Stored records
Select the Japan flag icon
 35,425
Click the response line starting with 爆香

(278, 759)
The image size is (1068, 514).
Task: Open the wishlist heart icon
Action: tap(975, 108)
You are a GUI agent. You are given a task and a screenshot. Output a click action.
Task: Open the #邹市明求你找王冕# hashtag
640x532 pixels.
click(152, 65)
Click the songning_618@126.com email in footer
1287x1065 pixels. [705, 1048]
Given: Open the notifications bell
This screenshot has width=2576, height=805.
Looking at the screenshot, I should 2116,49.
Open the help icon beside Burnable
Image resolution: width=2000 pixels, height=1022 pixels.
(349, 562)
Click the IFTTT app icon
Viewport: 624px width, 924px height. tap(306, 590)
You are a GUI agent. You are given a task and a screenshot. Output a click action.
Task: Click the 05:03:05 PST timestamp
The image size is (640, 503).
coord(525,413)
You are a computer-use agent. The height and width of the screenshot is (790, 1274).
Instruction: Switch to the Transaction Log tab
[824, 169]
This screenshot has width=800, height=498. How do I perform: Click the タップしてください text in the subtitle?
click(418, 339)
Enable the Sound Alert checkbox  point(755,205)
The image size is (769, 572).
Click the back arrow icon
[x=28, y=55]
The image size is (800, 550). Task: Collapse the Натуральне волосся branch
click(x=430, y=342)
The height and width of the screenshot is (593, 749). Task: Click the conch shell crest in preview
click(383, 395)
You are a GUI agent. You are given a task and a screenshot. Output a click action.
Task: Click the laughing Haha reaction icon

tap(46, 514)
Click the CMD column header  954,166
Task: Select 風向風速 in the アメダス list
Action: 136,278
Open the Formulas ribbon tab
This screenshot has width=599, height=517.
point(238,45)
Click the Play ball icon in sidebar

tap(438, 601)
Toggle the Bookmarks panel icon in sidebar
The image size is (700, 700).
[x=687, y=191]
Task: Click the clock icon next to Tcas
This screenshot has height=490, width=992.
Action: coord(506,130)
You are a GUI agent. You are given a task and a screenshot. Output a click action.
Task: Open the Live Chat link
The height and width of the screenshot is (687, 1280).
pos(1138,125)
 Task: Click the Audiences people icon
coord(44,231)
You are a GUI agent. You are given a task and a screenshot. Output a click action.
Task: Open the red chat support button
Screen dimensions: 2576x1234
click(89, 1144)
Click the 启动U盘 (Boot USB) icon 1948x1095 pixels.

### TASK REQUIREMENTS
Retype the lines of the records from the line with "The height and width of the screenshot is (593, 749)." up to and including the line with "Action: 136,278", keeping every character as it is.

### CORRECT ANSWER
The height and width of the screenshot is (593, 749). Task: Click the conch shell crest in preview
click(383, 395)
You are a GUI agent. You are given a task and a screenshot. Output a click action.
Task: Click the laughing Haha reaction icon

tap(46, 514)
Click the CMD column header  954,166
Task: Select 風向風速 in the アメダス list
Action: 136,278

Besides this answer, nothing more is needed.